EXTRACTED INFORMATION →
..........
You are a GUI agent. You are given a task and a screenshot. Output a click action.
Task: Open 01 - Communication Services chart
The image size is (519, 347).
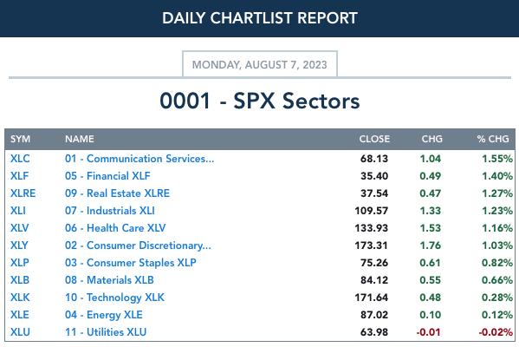coord(139,159)
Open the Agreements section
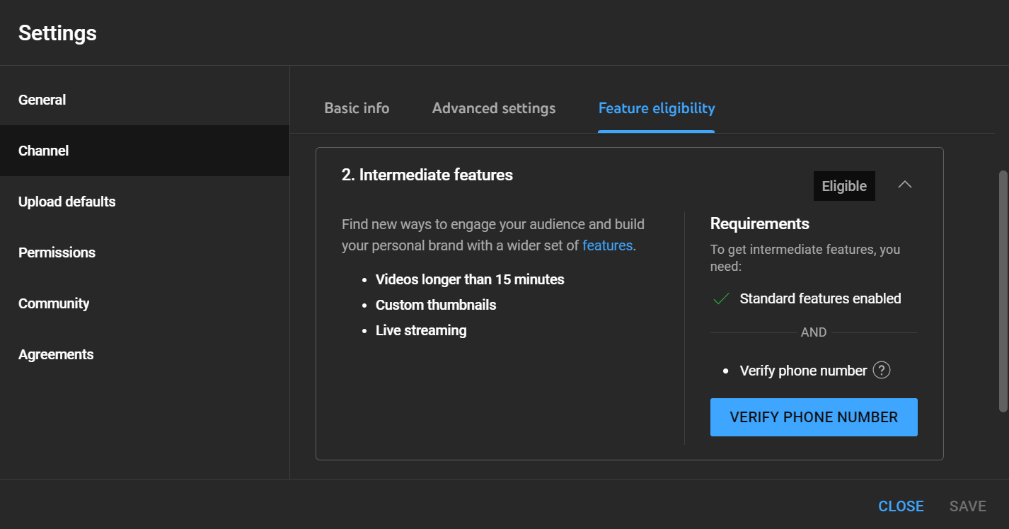This screenshot has width=1009, height=529. point(56,354)
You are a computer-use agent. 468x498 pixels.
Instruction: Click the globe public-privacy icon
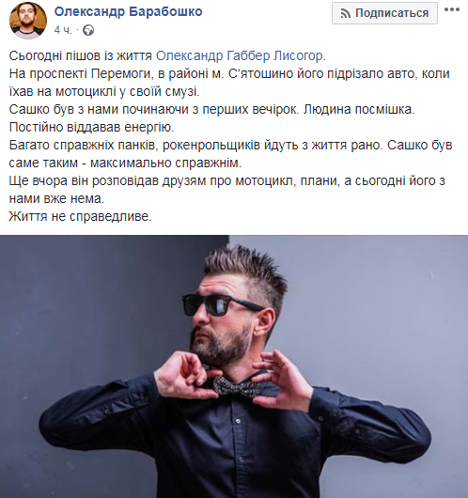click(88, 30)
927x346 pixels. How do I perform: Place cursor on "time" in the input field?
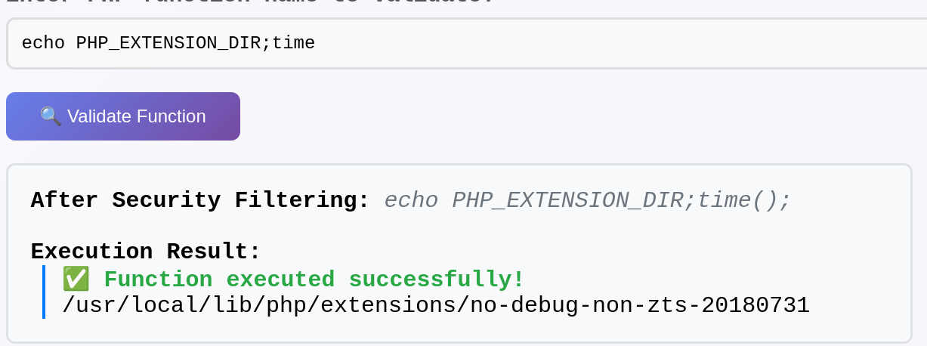293,43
..........
BRIEF →
"You are a computer-use agent. 468x498 pixels." marks the first line to copy; copy that line and every line after it through the last line of the listing, exactly and without pictures.

FINISHED EXERCISE →
You are a computer-use agent. 468x498 pixels.
Instruction: Click the globe public-privacy icon
click(88, 30)
927x346 pixels. How do I perform: Place cursor on "time" in the input field?
293,43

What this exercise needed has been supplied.